Inventifs, les Européens?

PAR ANTON VOS


Sûrement. Et ils ne devraient leurs avancées scientifiques à aucune aptitude particulière, mais à la géographie de leur continent. Un jeune chercheur, David Cosandey, dresse un audacieux inventaire des causes de ce succès.


   "Le miracle européen". Quel autre nom donner à ce formidable creuset scientifique et technologique qu'a été le Vieux Continent durant ces derniers siècles? De la révolution industrielle à l'avènement de la science moderne en passant par une kyrielle de découvertes qui ont façonné l'image du monde entier, les succès de la civilisation de l'Europe occidentale ne cessent de soulever des interrogations. Quelles ont été les causes, les ferments nécessaires à un tel essor? Pourquoi cela s'est-il produit en Europe et pas ailleurs? Dans un ouvrage bien documenté, Le Secret de l'Occident, David Cosandey, docteur en physique théorique, s'essaie à une explication globale du phénomène.

   –Qu'y a-t-il de vraiment nouveau dans votre livre?
   David Cosandey: –La plupart des éléments qui constituent ma théorie peuvent être trouvés dans des recherches historiographiques déjà existantes. L'originalité de mon livre est d'avoir rassemblé tous ces éléments. À ma connaissance, c'est le premier ouvrage qui expose une construction théorique complète rendant compte, du début jusqu'à la fin, de l'évolution des sciences.

   –Votre théorie prétend expliquer pourquoi le plus important développement scientifique et technologique de l'histoire a eu lieu en Europe...
   –L'Europe occidentale, contrairement au reste du monde, a réuni sur une durée exceptionnellement longue – près de mille ans – deux conditions nécessaires à un fort développement scientifique et technologique. Il s'agit d'une part, et en résumant massivement, d'une situation économique favorable.

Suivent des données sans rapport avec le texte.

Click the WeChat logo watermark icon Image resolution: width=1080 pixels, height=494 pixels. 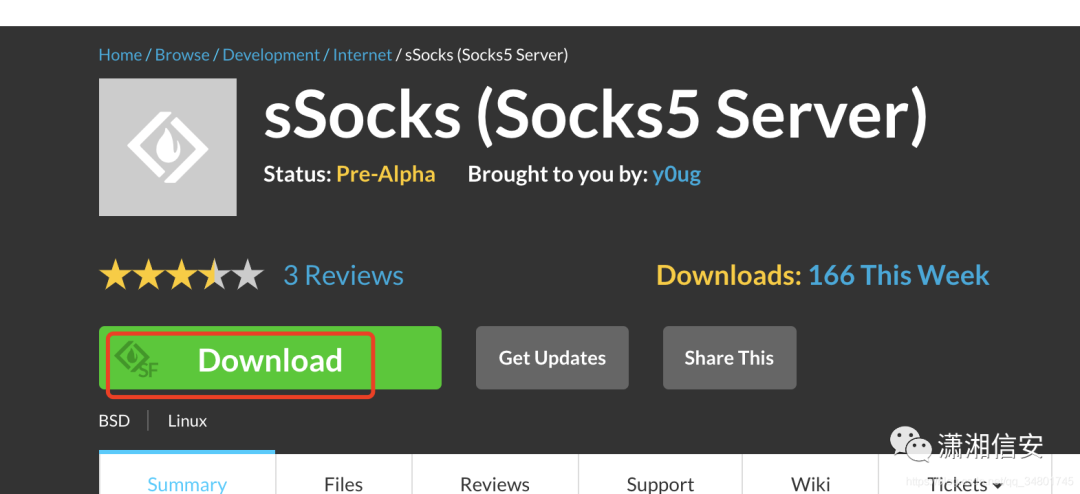[911, 444]
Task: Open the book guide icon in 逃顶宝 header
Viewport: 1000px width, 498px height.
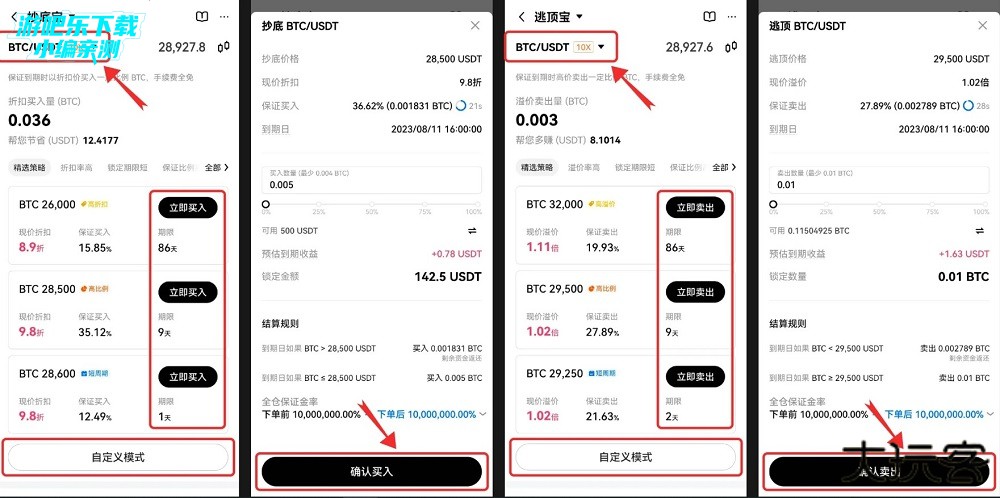Action: (x=709, y=17)
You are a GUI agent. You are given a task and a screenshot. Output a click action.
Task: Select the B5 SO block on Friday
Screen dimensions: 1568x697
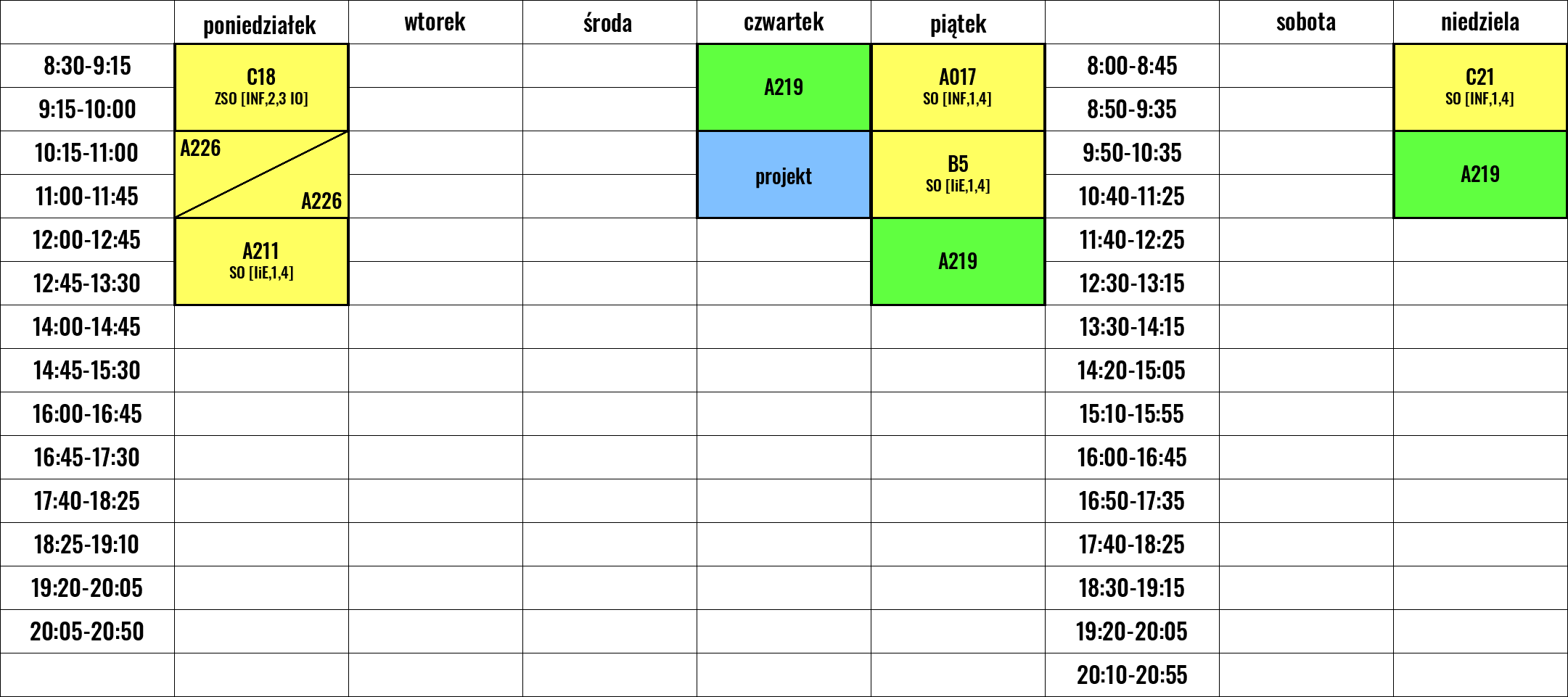coord(958,174)
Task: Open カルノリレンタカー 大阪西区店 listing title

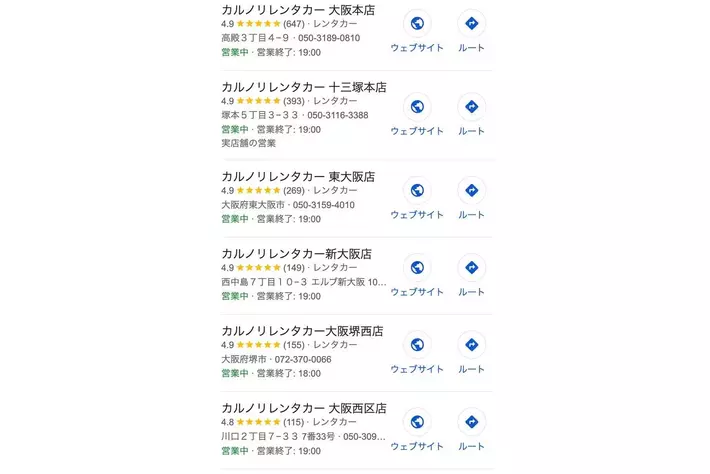Action: coord(303,408)
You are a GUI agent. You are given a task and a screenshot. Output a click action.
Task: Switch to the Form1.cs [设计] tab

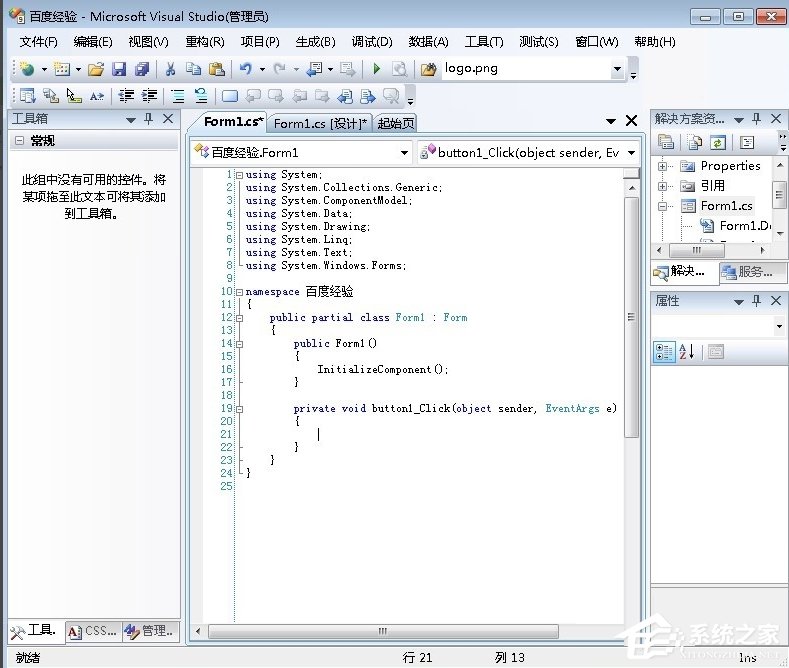[x=320, y=123]
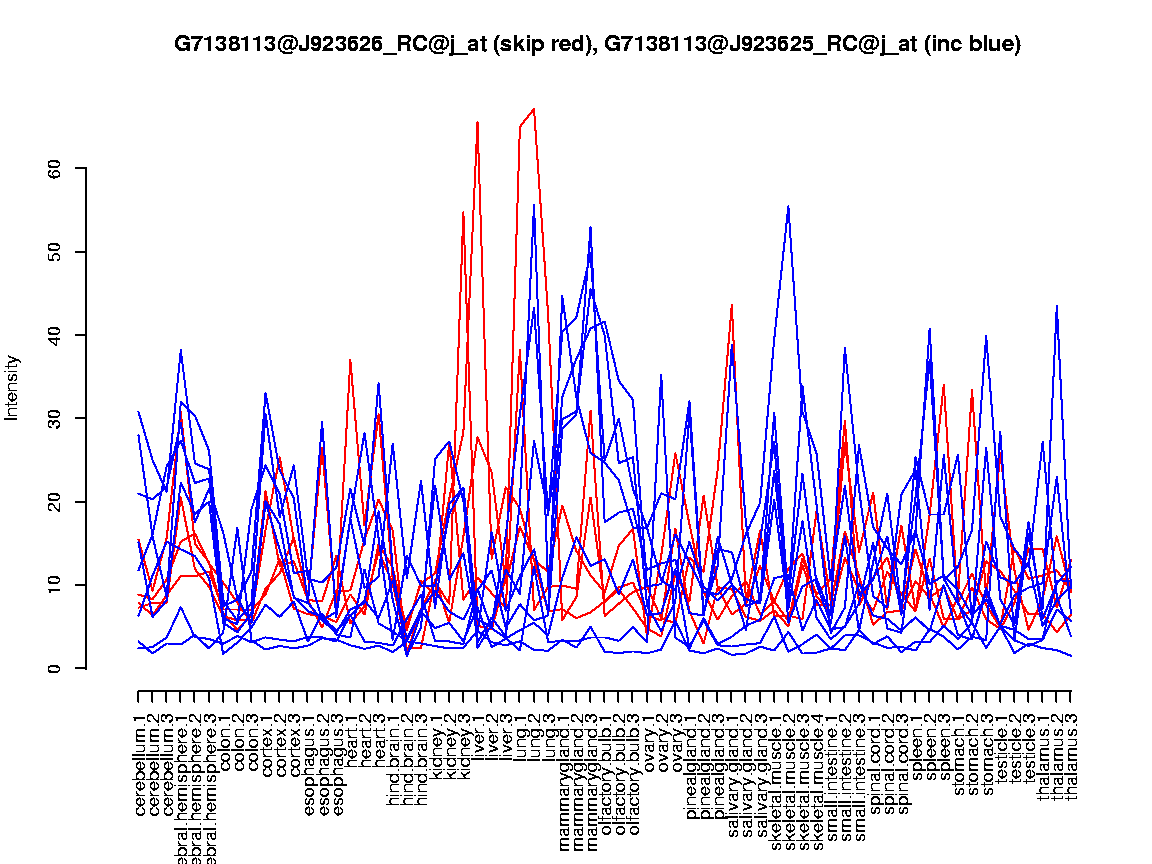Click the y-axis tick label 20
The image size is (1152, 864).
tap(54, 501)
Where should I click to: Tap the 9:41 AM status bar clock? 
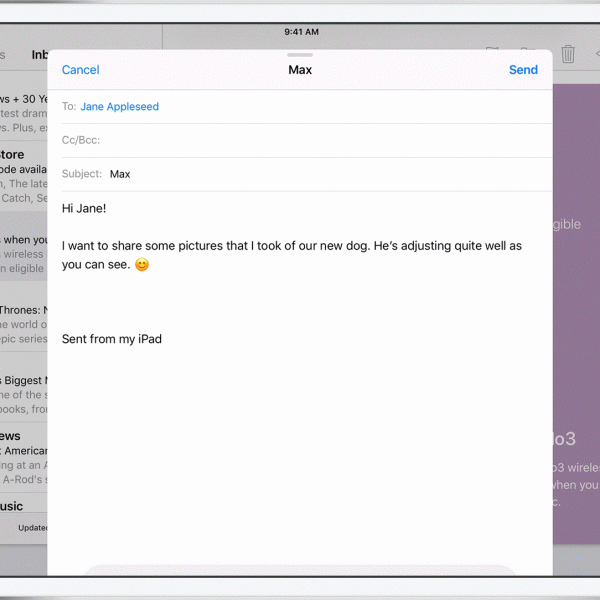(x=301, y=32)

Celle-ci permet de dégager un surplus économique et de financer ainsi une activité à première vue improductive: celle des savants. Dans ces périodes prospères, les commerçants, habiles compteurs et toujours intéressés par des technologies susceptibles d'augmenter leur chiffre d'affaires, deviennent d'ailleurs eux-mêmes un moteur pour la science.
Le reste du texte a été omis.